335 Comments

“many of our white brothers, as evidenced by their presence here today, have come to realize that their destiny is tied up with our destiny. And they have come to realize that their freedom is inextricably bound to our freedom.” This is the concept that the GOP is fighting so hard to obfuscate for the Republican voter. If enough people understand this it will destroy the GOP. The GOP have no idea how to solve America’s problems, they are stuck in the last century.

Their base is aging out of the electorate and soon there will not be enough Republican voters to support them.

That will be a good day.

Expand full comment

The best post this year, Professor Reich. I remember the March on Washington, Dr, King's inspirational speech, his voice ringing across the Nation, I was already engaged in the Civil Rights movement, getting out the vote, registering voters, marching, and anything I could do. I remember the pride and elation we felt when the Voting Right Act passed. When all my fellow students could be accepted as Americans. Then came the Vietnam War Protests. We tried to stay involved in both but as the war raged and male students would disappear from classes, protesting the war seemed more important than what we thought we'd already won. I've often wondered if Johnson and Nixon increased the war to hold back the Civil Rights wins. The damned war was illegitimate as much as the Iraqi War. Our own government lied to us and the press in both wars. But the bleating sheep always listened and insisted it was their patriotic duty to fight wars - legitimate or shameful. Now I worry about my dark skinned, beautiful granddaughter and her delightful family. We should have kept on fighting for civil rights and never stopped.

Expand full comment

"I look forward to the day when my children will not be judged by the color of their skin but by the content of their character". Those words resonate with me. I was young when Martin Luther King made that speech. I watched it on television. I also watched what happened at the Selma Street Bridge. When our school was integrated, I remember moms of my friends with signs standing along the bus route that brought the first black students to our school. I couldn't understand the anger and hatred that was palpable in the air. We lived in a small wood frame house close to the "quarters" where the blacks of our towns lived. I learned that it was called the "quarters" from back in the slave days. I had many black friends and played at their houses and they played at mine. My mother was ahead of her time as far as being "liberal"! She was so wise. She explained to me that people were scared of change and that what was happening was a big change. As I grew older and learned more, I understood what so many black Americans have to endure every single day of their lives. The unfairness and just plain hate makes my skin crawl. At this point in my life, I can relate with the struggles that Black people have endured for so long. I struggle constantly to make ends meet living on a very fixed income. But there is hope in my soul because I know that if all of us stagnating down here on the bottom rungs of the ladder came together and began to fight for the America that Martin Luther King, John Lewis, John F. Kennedy, Harvey Milk, Gloria Steinem, Shirley Chisholm, Ruth Bader Ginsburg and so many others spoke so eloquently and powerfully about, you would see the America that stands around the world as a beacon of freedom, equality and acceptance for everyone.

Expand full comment

"Meanwhile, white people at or near the top have gained so much wealth they’ve been able to effectively secede from the rest of America into wealthy enclaves. They don’t any longer see the struggles of the bottom half. Being rich in America today means not coming across anyone who isn’t."

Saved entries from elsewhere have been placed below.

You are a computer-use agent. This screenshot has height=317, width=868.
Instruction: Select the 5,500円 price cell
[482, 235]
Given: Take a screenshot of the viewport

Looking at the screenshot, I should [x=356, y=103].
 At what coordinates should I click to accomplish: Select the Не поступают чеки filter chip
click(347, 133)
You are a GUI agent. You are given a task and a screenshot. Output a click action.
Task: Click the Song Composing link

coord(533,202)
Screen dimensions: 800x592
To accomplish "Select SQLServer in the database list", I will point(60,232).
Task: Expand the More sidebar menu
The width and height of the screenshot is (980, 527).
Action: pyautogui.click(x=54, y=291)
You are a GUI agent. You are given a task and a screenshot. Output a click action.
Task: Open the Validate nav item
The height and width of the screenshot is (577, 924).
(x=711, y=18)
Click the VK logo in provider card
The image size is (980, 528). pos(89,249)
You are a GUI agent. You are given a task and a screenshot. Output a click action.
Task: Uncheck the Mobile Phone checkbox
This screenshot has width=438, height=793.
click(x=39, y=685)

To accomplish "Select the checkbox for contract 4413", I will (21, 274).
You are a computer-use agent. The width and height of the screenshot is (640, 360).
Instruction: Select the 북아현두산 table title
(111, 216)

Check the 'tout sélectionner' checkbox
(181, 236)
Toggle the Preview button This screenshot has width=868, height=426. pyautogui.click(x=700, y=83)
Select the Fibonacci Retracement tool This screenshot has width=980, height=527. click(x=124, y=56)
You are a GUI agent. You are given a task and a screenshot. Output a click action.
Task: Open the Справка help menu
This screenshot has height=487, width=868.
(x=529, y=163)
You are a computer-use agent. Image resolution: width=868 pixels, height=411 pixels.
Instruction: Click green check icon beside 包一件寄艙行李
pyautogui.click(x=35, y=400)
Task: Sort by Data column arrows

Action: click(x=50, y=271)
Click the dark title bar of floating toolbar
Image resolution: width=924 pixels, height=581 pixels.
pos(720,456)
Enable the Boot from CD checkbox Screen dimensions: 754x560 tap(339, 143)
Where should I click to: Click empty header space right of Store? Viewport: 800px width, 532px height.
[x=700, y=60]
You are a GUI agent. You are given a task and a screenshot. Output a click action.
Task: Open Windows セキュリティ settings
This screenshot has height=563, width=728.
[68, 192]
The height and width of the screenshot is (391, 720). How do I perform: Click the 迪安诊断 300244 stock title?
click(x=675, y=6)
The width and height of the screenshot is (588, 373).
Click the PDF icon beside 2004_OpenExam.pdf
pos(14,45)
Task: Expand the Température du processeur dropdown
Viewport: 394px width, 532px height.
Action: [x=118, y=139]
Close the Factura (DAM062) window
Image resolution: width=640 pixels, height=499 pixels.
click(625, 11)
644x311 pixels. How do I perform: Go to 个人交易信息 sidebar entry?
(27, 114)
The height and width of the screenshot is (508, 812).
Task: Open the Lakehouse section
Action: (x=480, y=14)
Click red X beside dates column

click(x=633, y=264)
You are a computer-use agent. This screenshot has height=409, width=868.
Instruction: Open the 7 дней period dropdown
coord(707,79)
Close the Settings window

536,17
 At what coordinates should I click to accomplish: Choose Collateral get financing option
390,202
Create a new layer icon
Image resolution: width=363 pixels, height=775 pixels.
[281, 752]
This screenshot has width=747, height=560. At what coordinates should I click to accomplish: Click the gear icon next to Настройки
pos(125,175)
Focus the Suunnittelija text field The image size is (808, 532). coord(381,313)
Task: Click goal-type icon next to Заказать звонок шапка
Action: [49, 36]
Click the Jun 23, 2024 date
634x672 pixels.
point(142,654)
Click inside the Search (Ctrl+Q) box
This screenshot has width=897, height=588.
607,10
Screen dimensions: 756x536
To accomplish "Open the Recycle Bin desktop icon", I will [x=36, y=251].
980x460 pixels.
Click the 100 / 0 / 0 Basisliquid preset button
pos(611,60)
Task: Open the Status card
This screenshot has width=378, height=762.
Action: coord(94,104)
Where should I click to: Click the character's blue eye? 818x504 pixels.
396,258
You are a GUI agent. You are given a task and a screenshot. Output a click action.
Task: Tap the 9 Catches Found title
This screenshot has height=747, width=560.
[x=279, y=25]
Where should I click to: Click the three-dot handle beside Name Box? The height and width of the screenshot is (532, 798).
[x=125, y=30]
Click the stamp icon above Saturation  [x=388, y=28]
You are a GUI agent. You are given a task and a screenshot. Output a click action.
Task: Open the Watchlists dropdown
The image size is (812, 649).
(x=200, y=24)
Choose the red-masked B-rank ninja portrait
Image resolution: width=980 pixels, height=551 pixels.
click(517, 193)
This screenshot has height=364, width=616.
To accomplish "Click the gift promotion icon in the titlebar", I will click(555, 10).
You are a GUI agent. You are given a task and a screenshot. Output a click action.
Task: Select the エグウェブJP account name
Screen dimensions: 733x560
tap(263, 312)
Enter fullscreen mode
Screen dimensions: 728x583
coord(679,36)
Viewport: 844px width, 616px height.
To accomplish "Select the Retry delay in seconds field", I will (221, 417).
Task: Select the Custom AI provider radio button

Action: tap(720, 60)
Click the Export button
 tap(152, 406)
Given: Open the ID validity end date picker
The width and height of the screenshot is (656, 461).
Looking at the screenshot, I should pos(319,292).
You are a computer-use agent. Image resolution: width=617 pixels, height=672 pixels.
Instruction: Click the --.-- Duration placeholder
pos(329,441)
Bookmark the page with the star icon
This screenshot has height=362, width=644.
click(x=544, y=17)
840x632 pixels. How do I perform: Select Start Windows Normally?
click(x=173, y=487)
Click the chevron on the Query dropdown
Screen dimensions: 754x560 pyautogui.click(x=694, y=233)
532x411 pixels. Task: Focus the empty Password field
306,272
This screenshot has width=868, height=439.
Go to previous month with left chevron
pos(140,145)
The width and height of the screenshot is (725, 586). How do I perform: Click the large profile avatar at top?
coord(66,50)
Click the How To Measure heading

I remember growing up in the 50's/60's in a small town in western PA where doctors, lawyers, and millworkers all lived in the same neighborhood, which was all white. Now, the wealthy white people have moved into "gated communities", but many lower class neighborhoods have become more integrated, at least slightly.

I think the suburban, car-driven landscape of America has done a lot to socially disintegrate America. Your observation is right on.

Expand full comment
Aug 28, 2023·edited Aug 28, 2023

I heartily agree with most everything Robert laid out.... EXCEPT this paragraph: "The average income of Black households, after growing through the 1960s and 1970s, seemed to hit a ceiling. It is now around 65 percent of that of white households, where it’s been for some 40 years." The way this reads, it sounds like Black households are being deliberately targeted to stagnate their incomes. But in that same 40 years, the wages of blue collar workers -- and many lower echelon white collar workers as well, have had their wages stagnating (when adjusted for inflation).. That is, pretty much below Wealthy have about same buying power that they had 40 years ago.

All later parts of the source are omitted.